Stored data:
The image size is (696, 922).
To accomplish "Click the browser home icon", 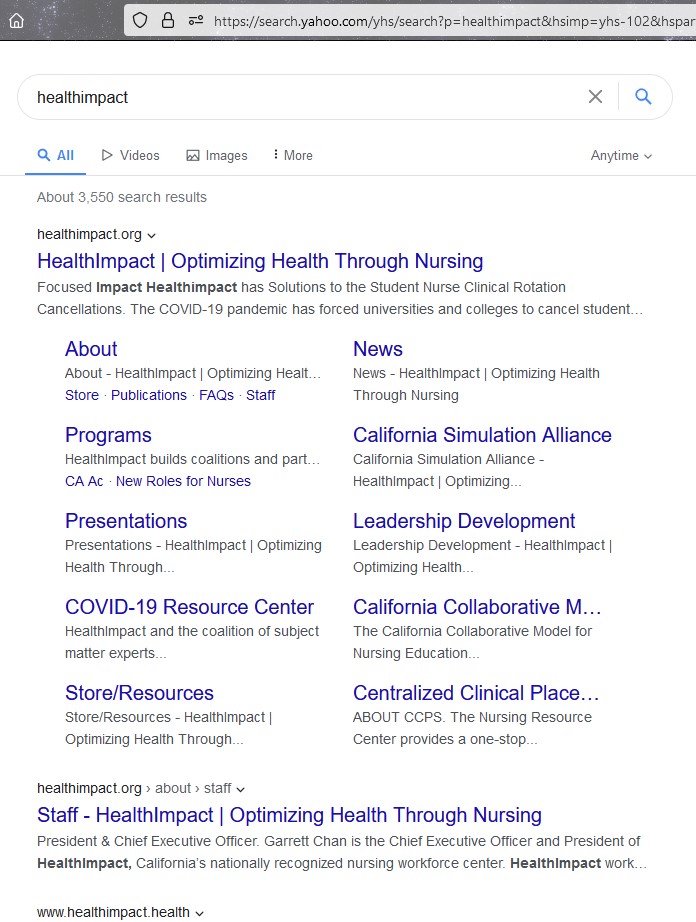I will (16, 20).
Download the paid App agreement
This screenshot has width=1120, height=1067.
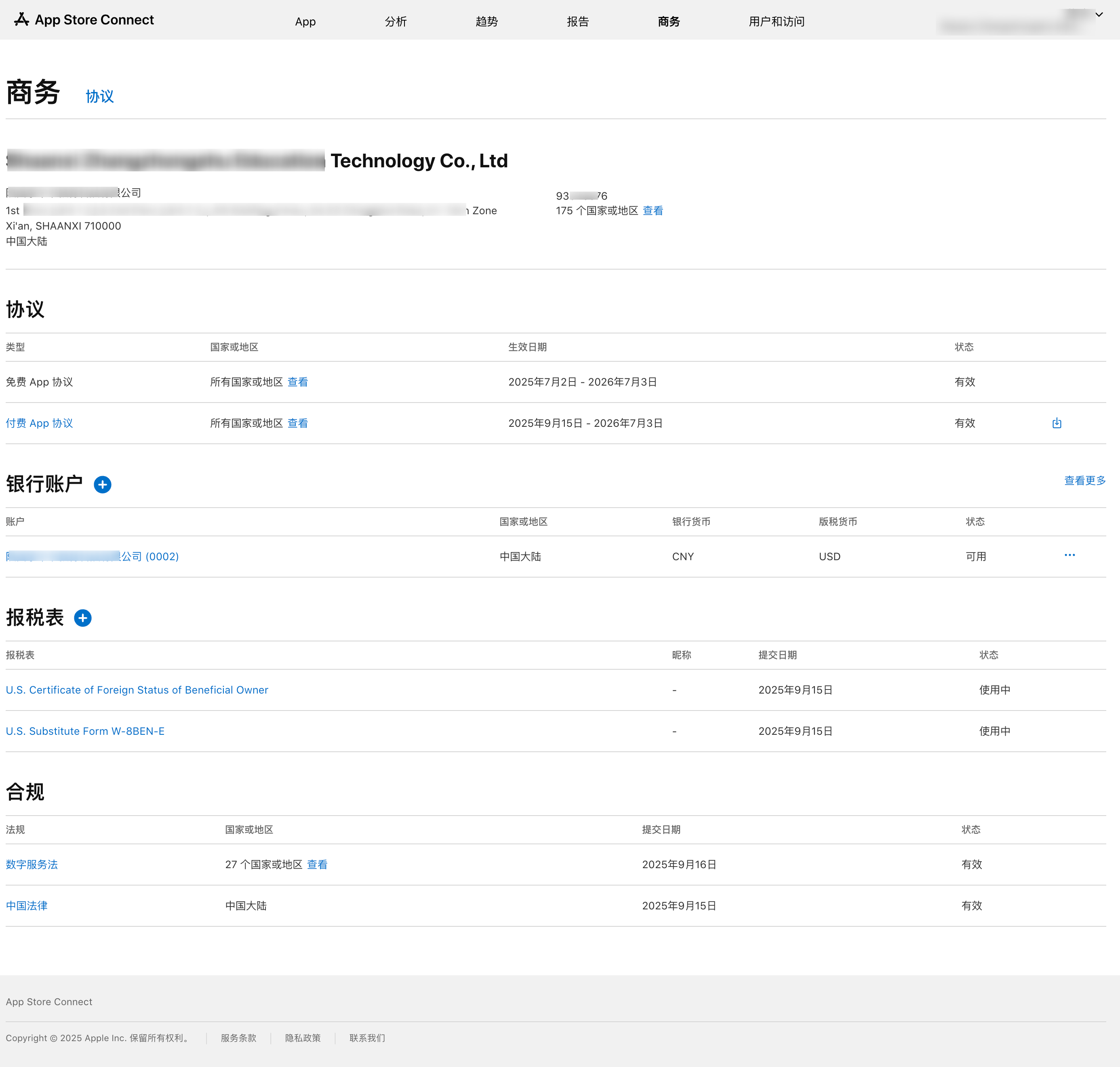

...

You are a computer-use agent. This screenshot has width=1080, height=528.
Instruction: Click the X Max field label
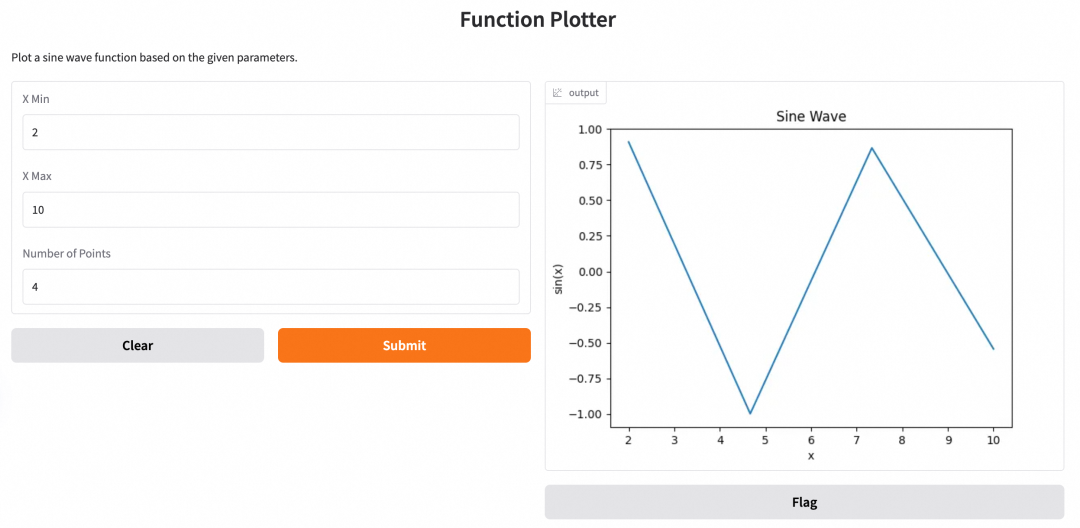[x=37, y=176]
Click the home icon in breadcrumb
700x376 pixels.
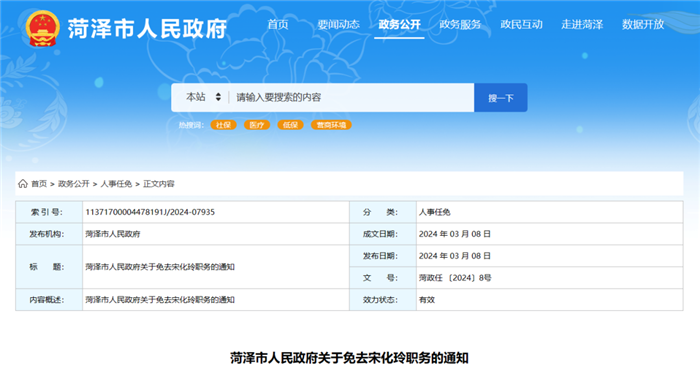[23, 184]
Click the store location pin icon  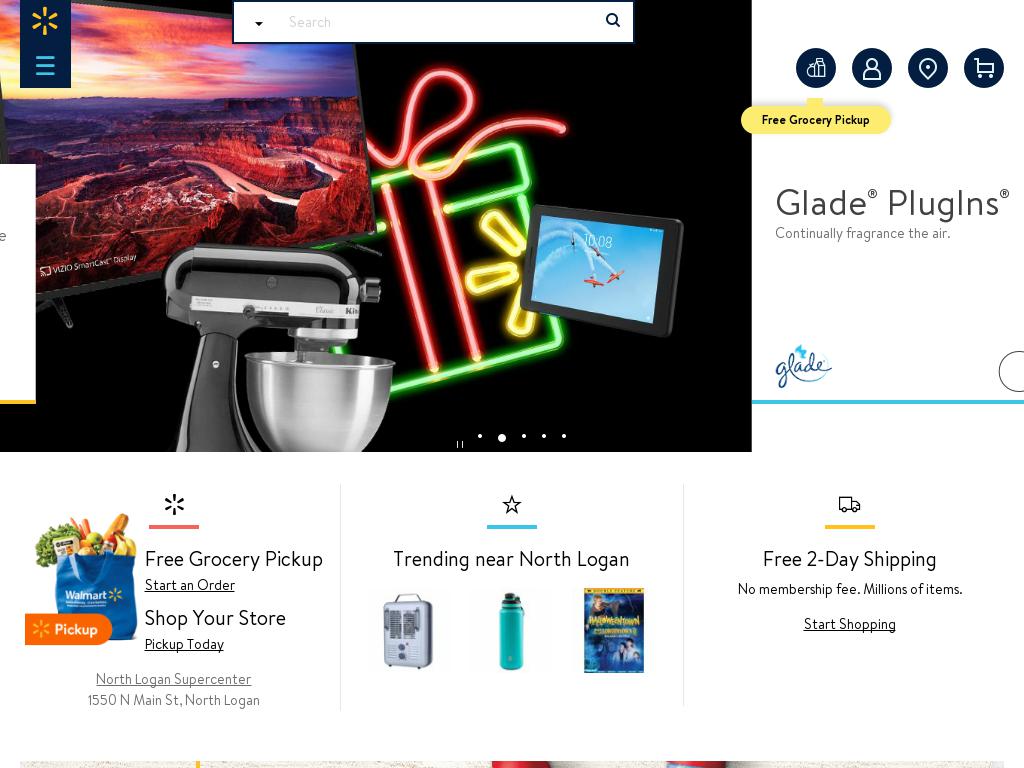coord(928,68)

==

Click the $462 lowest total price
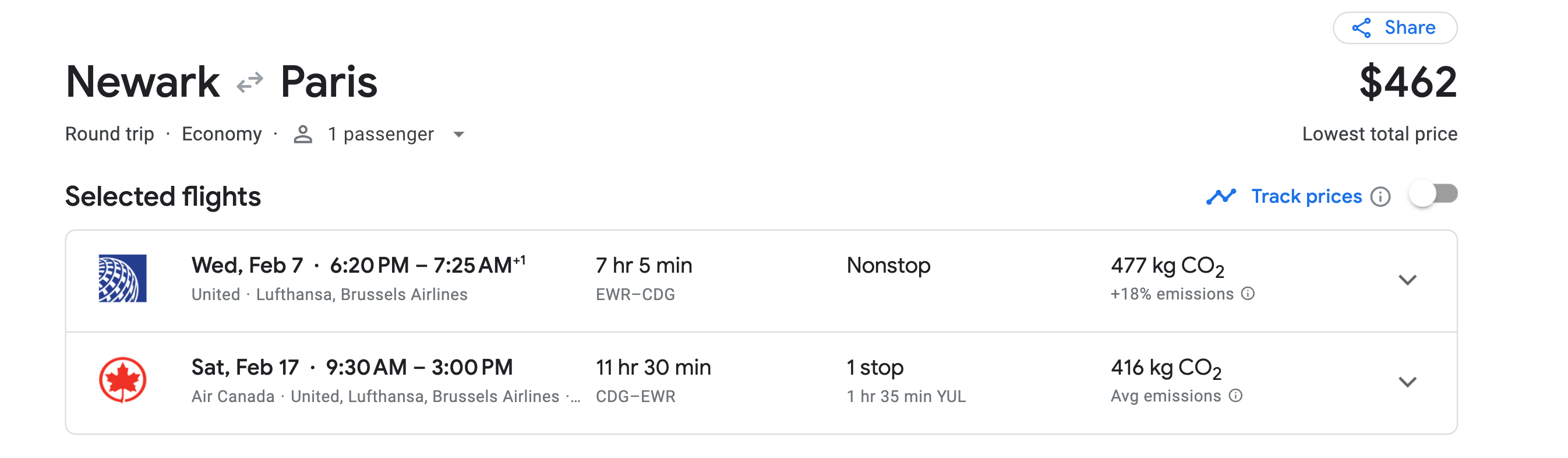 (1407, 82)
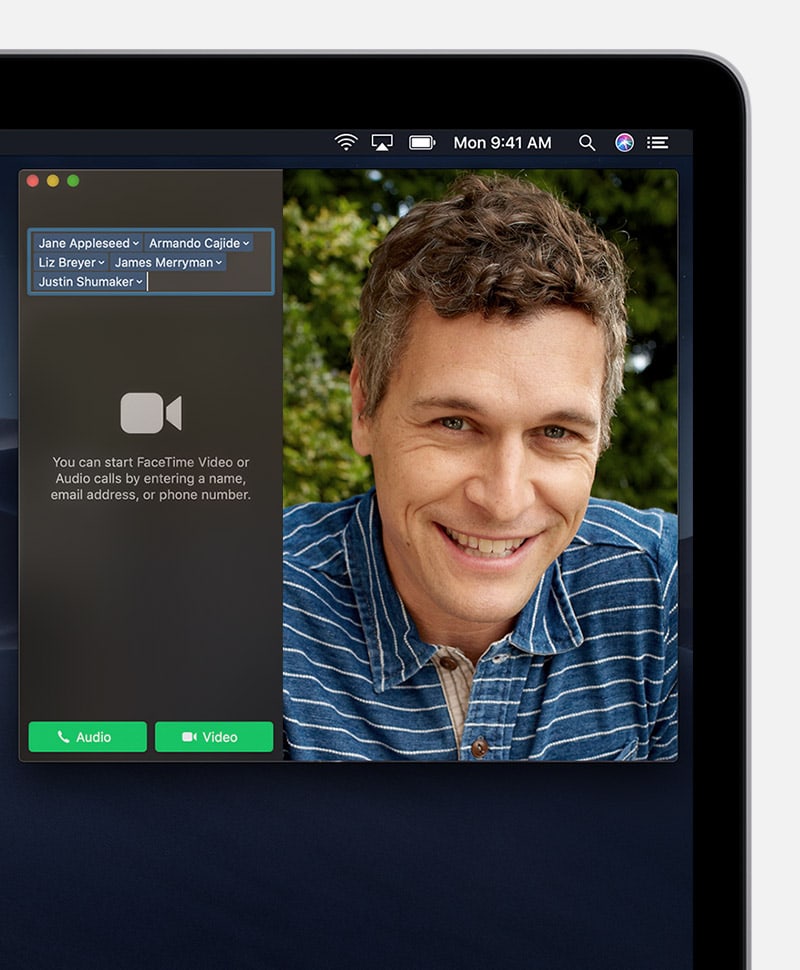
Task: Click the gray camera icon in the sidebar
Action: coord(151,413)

Task brief:
Write out the rows from the line with "Download the paid App agreement" to the line with "This screenshot has width=1120, height=1067.", swapping "paid" for "free" and leaving everything else the same.

Complete answer:
Download the free App agreement
This screenshot has width=1120, height=1067.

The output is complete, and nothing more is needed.